- WHAT IS REQUIRED
Could you output, word for word, only the lines from the line with "The image size" to the end of the entries, including both ends? Omit the pictures.

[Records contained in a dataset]
»»

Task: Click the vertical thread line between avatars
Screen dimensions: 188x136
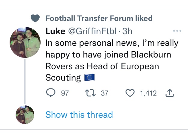Action: tap(25, 81)
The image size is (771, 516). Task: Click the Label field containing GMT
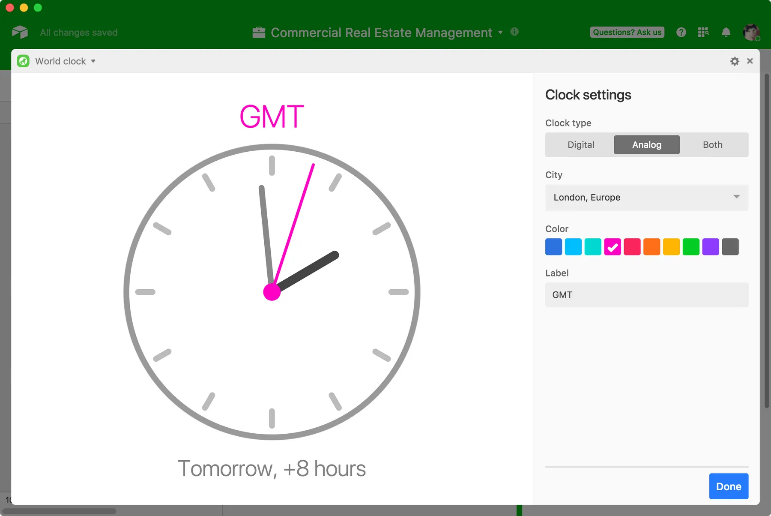coord(646,295)
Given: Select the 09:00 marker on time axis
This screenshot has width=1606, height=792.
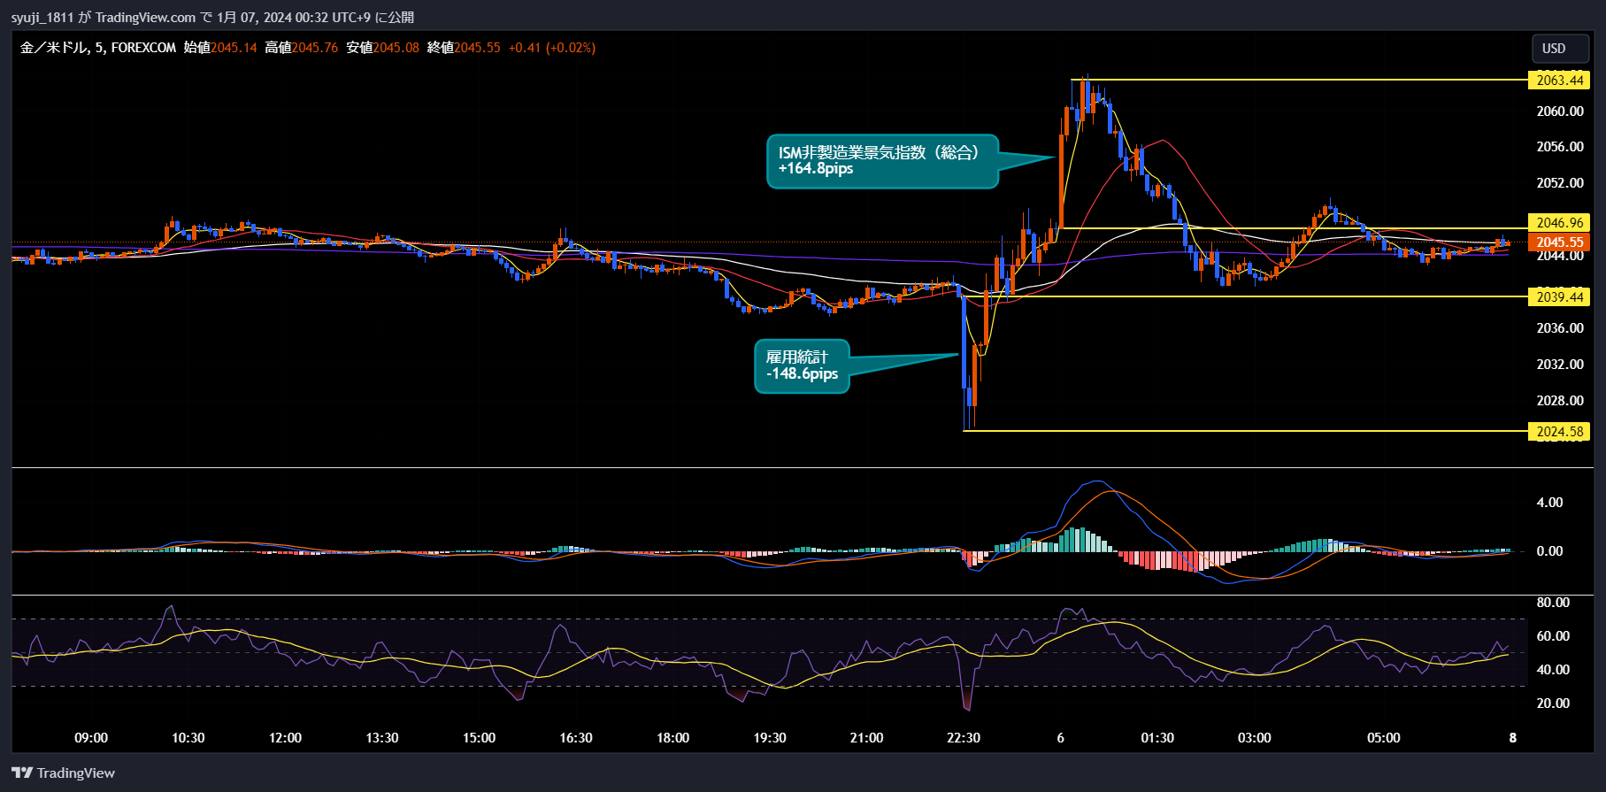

««

- ANSWER SPACE
The image size is (771, 516). Task: Click the Label field containing GMT
coord(646,295)
Given: Select the 09:00 marker on time axis
This screenshot has width=1606, height=792.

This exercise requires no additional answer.